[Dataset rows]
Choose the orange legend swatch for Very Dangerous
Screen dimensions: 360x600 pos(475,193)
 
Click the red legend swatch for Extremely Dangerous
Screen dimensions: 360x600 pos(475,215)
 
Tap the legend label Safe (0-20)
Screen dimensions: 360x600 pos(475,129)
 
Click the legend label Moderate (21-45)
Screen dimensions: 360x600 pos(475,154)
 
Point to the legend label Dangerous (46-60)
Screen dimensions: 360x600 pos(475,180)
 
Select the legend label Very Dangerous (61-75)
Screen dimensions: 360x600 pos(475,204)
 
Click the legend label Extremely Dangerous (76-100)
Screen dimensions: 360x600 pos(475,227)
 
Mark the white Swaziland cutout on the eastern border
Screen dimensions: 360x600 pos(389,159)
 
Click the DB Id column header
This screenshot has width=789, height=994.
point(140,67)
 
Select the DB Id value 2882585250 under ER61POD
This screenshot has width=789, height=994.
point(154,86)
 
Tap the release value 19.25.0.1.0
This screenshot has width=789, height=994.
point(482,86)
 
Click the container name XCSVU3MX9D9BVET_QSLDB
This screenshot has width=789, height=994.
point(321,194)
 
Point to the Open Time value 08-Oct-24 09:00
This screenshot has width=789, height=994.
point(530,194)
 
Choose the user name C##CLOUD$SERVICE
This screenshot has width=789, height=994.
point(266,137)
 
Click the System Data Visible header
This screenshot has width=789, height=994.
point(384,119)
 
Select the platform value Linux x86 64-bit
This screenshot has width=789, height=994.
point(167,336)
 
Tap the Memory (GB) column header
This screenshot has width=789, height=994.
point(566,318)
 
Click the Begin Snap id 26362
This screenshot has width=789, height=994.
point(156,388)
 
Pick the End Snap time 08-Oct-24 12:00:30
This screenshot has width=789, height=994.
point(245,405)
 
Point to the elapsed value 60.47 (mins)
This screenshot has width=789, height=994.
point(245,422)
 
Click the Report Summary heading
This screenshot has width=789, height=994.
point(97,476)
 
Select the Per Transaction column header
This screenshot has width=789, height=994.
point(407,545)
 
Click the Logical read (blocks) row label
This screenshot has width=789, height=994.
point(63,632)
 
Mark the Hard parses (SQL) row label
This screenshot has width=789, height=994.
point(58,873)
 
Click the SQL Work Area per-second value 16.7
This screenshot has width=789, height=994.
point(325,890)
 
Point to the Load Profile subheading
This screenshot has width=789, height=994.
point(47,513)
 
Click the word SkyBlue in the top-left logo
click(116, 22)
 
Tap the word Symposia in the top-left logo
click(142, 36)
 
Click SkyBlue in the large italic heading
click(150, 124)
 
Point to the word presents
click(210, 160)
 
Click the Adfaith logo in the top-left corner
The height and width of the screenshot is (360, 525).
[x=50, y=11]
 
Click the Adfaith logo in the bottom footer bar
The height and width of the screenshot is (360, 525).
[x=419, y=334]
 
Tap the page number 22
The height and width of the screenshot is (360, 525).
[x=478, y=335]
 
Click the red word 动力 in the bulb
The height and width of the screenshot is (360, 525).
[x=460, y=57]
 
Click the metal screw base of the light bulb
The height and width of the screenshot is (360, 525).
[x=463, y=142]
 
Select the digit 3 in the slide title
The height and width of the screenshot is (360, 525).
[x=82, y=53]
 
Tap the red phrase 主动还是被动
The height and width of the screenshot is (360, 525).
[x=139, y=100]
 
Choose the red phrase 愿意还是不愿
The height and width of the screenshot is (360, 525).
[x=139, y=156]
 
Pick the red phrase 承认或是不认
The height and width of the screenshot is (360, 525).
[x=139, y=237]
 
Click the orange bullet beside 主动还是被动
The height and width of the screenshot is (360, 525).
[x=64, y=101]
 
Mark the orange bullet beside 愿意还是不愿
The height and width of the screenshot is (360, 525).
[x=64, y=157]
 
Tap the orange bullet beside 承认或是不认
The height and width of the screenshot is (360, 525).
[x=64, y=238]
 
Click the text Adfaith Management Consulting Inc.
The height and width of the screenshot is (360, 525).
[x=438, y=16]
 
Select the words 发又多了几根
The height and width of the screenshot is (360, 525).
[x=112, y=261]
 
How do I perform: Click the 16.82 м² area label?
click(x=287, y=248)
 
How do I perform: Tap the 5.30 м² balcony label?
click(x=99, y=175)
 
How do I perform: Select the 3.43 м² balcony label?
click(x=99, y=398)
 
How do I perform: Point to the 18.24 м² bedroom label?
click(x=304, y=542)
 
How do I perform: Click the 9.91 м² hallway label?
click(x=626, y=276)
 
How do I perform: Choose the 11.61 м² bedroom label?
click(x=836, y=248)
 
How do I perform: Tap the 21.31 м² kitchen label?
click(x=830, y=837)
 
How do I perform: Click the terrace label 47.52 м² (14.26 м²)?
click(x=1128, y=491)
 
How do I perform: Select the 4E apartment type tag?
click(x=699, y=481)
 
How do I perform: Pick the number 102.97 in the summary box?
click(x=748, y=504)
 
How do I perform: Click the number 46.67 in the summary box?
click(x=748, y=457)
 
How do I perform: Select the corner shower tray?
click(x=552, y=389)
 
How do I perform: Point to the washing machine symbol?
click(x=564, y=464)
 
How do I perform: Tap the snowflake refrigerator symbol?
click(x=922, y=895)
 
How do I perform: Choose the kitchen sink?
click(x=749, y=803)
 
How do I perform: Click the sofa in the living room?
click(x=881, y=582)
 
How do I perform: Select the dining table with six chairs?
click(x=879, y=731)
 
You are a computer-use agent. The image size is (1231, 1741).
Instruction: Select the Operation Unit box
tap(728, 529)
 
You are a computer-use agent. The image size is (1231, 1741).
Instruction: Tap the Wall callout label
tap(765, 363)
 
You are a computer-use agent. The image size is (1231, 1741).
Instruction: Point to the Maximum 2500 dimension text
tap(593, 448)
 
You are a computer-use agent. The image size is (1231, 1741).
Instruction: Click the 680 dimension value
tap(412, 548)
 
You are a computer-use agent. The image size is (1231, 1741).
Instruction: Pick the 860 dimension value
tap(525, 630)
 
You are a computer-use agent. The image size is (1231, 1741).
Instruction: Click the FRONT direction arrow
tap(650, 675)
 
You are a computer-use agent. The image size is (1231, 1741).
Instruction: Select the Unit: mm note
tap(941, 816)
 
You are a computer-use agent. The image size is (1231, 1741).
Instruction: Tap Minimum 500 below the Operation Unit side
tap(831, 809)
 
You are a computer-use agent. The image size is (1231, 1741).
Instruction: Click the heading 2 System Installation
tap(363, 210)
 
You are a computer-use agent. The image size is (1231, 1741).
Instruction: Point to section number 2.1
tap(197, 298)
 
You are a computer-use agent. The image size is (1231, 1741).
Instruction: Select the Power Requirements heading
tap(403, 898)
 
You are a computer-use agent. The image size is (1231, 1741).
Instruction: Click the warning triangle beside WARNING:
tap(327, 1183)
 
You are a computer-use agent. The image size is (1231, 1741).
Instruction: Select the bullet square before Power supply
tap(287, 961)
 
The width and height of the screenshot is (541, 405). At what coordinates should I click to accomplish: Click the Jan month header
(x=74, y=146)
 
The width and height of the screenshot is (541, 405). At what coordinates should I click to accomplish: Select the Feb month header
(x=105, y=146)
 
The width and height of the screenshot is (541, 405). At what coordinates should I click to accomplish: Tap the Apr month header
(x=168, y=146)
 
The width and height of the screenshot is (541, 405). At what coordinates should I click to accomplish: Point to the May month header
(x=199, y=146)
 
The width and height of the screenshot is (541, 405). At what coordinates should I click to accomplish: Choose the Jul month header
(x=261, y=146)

Problem:
Reproduce the items above, changing each "legend label" to "legend entry" and leaving everything else untouched.

Correct result:
Choose the orange legend swatch for Very Dangerous
Screen dimensions: 360x600 pos(475,193)
 
Click the red legend swatch for Extremely Dangerous
Screen dimensions: 360x600 pos(475,215)
 
Tap the legend entry Safe (0-20)
Screen dimensions: 360x600 pos(475,129)
 
Click the legend entry Moderate (21-45)
Screen dimensions: 360x600 pos(475,154)
 
Point to the legend entry Dangerous (46-60)
Screen dimensions: 360x600 pos(475,180)
 
Select the legend entry Very Dangerous (61-75)
Screen dimensions: 360x600 pos(475,204)
 
Click the legend entry Extremely Dangerous (76-100)
Screen dimensions: 360x600 pos(475,227)
 
Mark the white Swaziland cutout on the eastern border
Screen dimensions: 360x600 pos(389,159)
 
Click the DB Id column header
This screenshot has width=789, height=994.
point(140,67)
 
Select the DB Id value 2882585250 under ER61POD
This screenshot has width=789, height=994.
point(154,86)
 
Tap the release value 19.25.0.1.0
This screenshot has width=789, height=994.
point(482,86)
 
Click the container name XCSVU3MX9D9BVET_QSLDB
This screenshot has width=789, height=994.
point(321,194)
 
Point to the Open Time value 08-Oct-24 09:00
This screenshot has width=789, height=994.
point(530,194)
 
Choose the user name C##CLOUD$SERVICE
This screenshot has width=789, height=994.
point(266,137)
 
Click the System Data Visible header
This screenshot has width=789, height=994.
point(384,119)
 
Select the platform value Linux x86 64-bit
This screenshot has width=789, height=994.
point(167,336)
 
Tap the Memory (GB) column header
This screenshot has width=789, height=994.
point(566,318)
 
Click the Begin Snap id 26362
This screenshot has width=789, height=994.
point(156,388)
 
Pick the End Snap time 08-Oct-24 12:00:30
This screenshot has width=789, height=994.
point(245,405)
 
Point to the elapsed value 60.47 (mins)
This screenshot has width=789, height=994.
point(245,422)
 
Click the Report Summary heading
This screenshot has width=789, height=994.
point(97,476)
 
Select the Per Transaction column header
This screenshot has width=789, height=994.
point(407,545)
 
Click the Logical read (blocks) row label
This screenshot has width=789, height=994.
point(63,632)
 
Mark the Hard parses (SQL) row label
This screenshot has width=789, height=994.
point(58,873)
 
Click the SQL Work Area per-second value 16.7
This screenshot has width=789, height=994.
point(325,890)
 
Point to the Load Profile subheading
This screenshot has width=789, height=994.
point(47,513)
 
Click the word SkyBlue in the top-left logo
click(116, 22)
 
Tap the word Symposia in the top-left logo
click(142, 36)
 
Click SkyBlue in the large italic heading
click(150, 124)
 
Point to the word presents
click(210, 160)
 
Click the Adfaith logo in the top-left corner
The height and width of the screenshot is (360, 525).
[x=50, y=11]
 
Click the Adfaith logo in the bottom footer bar
The height and width of the screenshot is (360, 525).
[x=419, y=334]
 
Tap the page number 22
The height and width of the screenshot is (360, 525).
[x=478, y=335]
 
Click the red word 动力 in the bulb
The height and width of the screenshot is (360, 525).
[x=460, y=57]
 
Click the metal screw base of the light bulb
The height and width of the screenshot is (360, 525).
[x=463, y=142]
 
Select the digit 3 in the slide title
The height and width of the screenshot is (360, 525).
[x=82, y=53]
 
Tap the red phrase 主动还是被动
The height and width of the screenshot is (360, 525).
[x=139, y=100]
 
Choose the red phrase 愿意还是不愿
The height and width of the screenshot is (360, 525).
[x=139, y=156]
 
Pick the red phrase 承认或是不认
The height and width of the screenshot is (360, 525).
[x=139, y=237]
 
Click the orange bullet beside 主动还是被动
The height and width of the screenshot is (360, 525).
[x=64, y=101]
 
Mark the orange bullet beside 愿意还是不愿
The height and width of the screenshot is (360, 525).
[x=64, y=157]
 
Tap the orange bullet beside 承认或是不认
The height and width of the screenshot is (360, 525).
[x=64, y=238]
 
Click the text Adfaith Management Consulting Inc.
The height and width of the screenshot is (360, 525).
[x=438, y=16]
 
Select the words 发又多了几根
The height and width of the screenshot is (360, 525).
[x=112, y=261]
 
How do I perform: Click the 16.82 м² area label?
click(x=287, y=248)
 
How do I perform: Tap the 5.30 м² balcony label?
click(x=99, y=175)
 
How do I perform: Select the 3.43 м² balcony label?
click(x=99, y=398)
 
How do I perform: Point to the 18.24 м² bedroom label?
click(x=304, y=542)
 
How do I perform: Click the 9.91 м² hallway label?
click(x=626, y=276)
 
How do I perform: Choose the 11.61 м² bedroom label?
click(x=836, y=248)
 
How do I perform: Tap the 21.31 м² kitchen label?
click(x=830, y=837)
 
How do I perform: Click the terrace label 47.52 м² (14.26 м²)?
click(x=1128, y=491)
 
How do I perform: Select the 4E apartment type tag?
click(x=699, y=481)
 
How do I perform: Pick the number 102.97 in the summary box?
click(x=748, y=504)
 
How do I perform: Click the number 46.67 in the summary box?
click(x=748, y=457)
 
How do I perform: Select the corner shower tray?
click(x=552, y=389)
 
How do I perform: Point to the washing machine symbol?
click(x=564, y=464)
 
How do I perform: Tap the snowflake refrigerator symbol?
click(x=922, y=895)
 
How do I perform: Choose the kitchen sink?
click(x=749, y=803)
 
How do I perform: Click the sofa in the living room?
click(x=881, y=582)
 
How do I perform: Select the dining table with six chairs?
click(x=879, y=731)
 
You are a computer-use agent. The image size is (1231, 1741).
Instruction: Select the Operation Unit box
tap(728, 529)
 
You are a computer-use agent. The image size is (1231, 1741).
Instruction: Tap the Wall callout label
tap(765, 363)
 
You are a computer-use agent. The image size is (1231, 1741).
Instruction: Point to the Maximum 2500 dimension text
tap(593, 448)
 
You are a computer-use agent. The image size is (1231, 1741).
Instruction: Click the 680 dimension value
tap(412, 548)
 
You are a computer-use agent. The image size is (1231, 1741).
Instruction: Pick the 860 dimension value
tap(525, 630)
 
You are a computer-use agent. The image size is (1231, 1741).
Instruction: Click the FRONT direction arrow
tap(650, 675)
 
You are a computer-use agent. The image size is (1231, 1741).
Instruction: Select the Unit: mm note
tap(941, 816)
 
You are a computer-use agent. The image size is (1231, 1741).
Instruction: Tap Minimum 500 below the Operation Unit side
tap(831, 809)
 
You are a computer-use agent. The image size is (1231, 1741).
Instruction: Click the heading 2 System Installation
tap(363, 210)
 
You are a computer-use agent. The image size is (1231, 1741).
Instruction: Point to section number 2.1
tap(197, 298)
 
You are a computer-use agent. The image size is (1231, 1741).
Instruction: Select the Power Requirements heading
tap(403, 898)
 
You are a computer-use agent. The image size is (1231, 1741).
Instruction: Click the warning triangle beside WARNING:
tap(327, 1183)
 
You are a computer-use agent. The image size is (1231, 1741).
Instruction: Select the bullet square before Power supply
tap(287, 961)
 
The width and height of the screenshot is (541, 405). At what coordinates should I click to accomplish: Click the Jan month header
(x=74, y=146)
 
The width and height of the screenshot is (541, 405). At what coordinates should I click to accomplish: Select the Feb month header
(x=105, y=146)
 
The width and height of the screenshot is (541, 405). At what coordinates should I click to accomplish: Tap the Apr month header
(x=168, y=146)
 
The width and height of the screenshot is (541, 405). At what coordinates should I click to accomplish: Point to the May month header
(x=199, y=146)
 
The width and height of the screenshot is (541, 405). At what coordinates should I click to accomplish: Choose the Jul month header
(x=261, y=146)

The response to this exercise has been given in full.